What I do is, for those of you who programmed,
I'm basically trying to run my brain in debugger mode.
I'm trying to be very, very alert and watch my thoughts.
You're not trying to judge anything, including your own thoughts.
And, you know, there's a great definition that I read that says,
enlightenment is a space between your thoughts,
which means that enlightenment isn't this thing you achieve after 30 years
sitting at a corner on a mountaintop.
It's something you can achieve moment to moment,
and you can be a certain percentage enlightened every single day.
So you want to create as much space between your thoughts as possible. And the way you do that is by being aware of what your
thoughts are and why you're having them. So if I saw the guy with the bad hairdo and a toupee,
I would look at that and I would, at first I'd be like, haha, he has a bad hairdo.

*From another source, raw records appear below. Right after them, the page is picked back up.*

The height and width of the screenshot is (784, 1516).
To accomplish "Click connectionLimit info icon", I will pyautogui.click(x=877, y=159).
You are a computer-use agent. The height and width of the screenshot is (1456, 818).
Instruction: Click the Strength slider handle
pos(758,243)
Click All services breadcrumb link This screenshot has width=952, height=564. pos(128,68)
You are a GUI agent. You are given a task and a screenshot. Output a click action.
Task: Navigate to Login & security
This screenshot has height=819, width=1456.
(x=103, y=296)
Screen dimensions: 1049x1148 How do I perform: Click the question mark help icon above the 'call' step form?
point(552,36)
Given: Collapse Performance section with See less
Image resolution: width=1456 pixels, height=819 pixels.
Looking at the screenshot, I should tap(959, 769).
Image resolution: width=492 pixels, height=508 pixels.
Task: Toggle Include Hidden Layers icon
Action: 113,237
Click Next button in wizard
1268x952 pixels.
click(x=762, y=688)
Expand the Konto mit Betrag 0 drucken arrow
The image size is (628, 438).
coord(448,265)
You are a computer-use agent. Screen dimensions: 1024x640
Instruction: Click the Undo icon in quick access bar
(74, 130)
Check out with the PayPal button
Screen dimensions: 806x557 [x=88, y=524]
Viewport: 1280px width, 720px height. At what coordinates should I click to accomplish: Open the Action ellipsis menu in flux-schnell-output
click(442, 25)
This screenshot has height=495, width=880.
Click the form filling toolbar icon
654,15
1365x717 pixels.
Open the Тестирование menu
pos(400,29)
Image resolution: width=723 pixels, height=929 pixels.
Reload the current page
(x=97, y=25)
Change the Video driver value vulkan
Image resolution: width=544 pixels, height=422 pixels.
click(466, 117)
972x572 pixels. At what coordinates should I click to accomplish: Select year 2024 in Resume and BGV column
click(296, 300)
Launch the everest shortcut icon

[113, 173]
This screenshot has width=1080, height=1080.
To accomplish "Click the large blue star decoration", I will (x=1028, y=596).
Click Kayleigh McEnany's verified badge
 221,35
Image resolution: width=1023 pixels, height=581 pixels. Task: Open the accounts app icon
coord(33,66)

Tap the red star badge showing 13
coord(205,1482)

And then I'd say, well, why am I laughing at him? Oh, to make me feel better about myself. And why
am I trying to make me feel better about my own hairdo oh because i'm losing my hair and i'm afraid it's going to go away and what i find is that 90 of
thoughts that i have are fear 90 are fear-based the other 10 are probably desire-based and as any
it's a very tactful way to put it yeah and as any as any buddhist will tell you that desire
is just fear by another name it's the other other coin. It's just the coin of fear. Oh, I thought you were talking about something else entirely.
Oh, I thought it was lust.
Lust?
Yeah.
There's this cartoon.
I don't know if you know who Harry Crumb is.
He has all of these very sort of profane comic strips and was very famous.
And there's a great documentary about him as well.
Wait, Harry Crumb.
I think that's actually a comedy.
But R. Crumb.
Maybe I'm mixing it up.
In any case, somebody can correct me in the comments,
but there's this one cartoon of his.
I think it's a single cell,
kind of like the far side in its format.
And it's basically a drawing of people
on the street in Manhattan.
And every man has a thought bubble above his head
with a vagina in it.
And every woman has a thought bubble above her head
with a penis in it and there's everybody walking.
Well, that's why the adam and
eve story is there right original sin is lust uh it's a thing that makes you fall out of heaven
uh the same way maybe some of your readers have this read this book called siddhartha
but it's a beautiful parallel story to the making of the buddha by herman hash it's a great book i
highly recommend it but even in that book our protagonist is out there seeking enlightenment
and gets really close.
And the thing that drops him out of it is lust.
He meets a woman that he feels lustful towards.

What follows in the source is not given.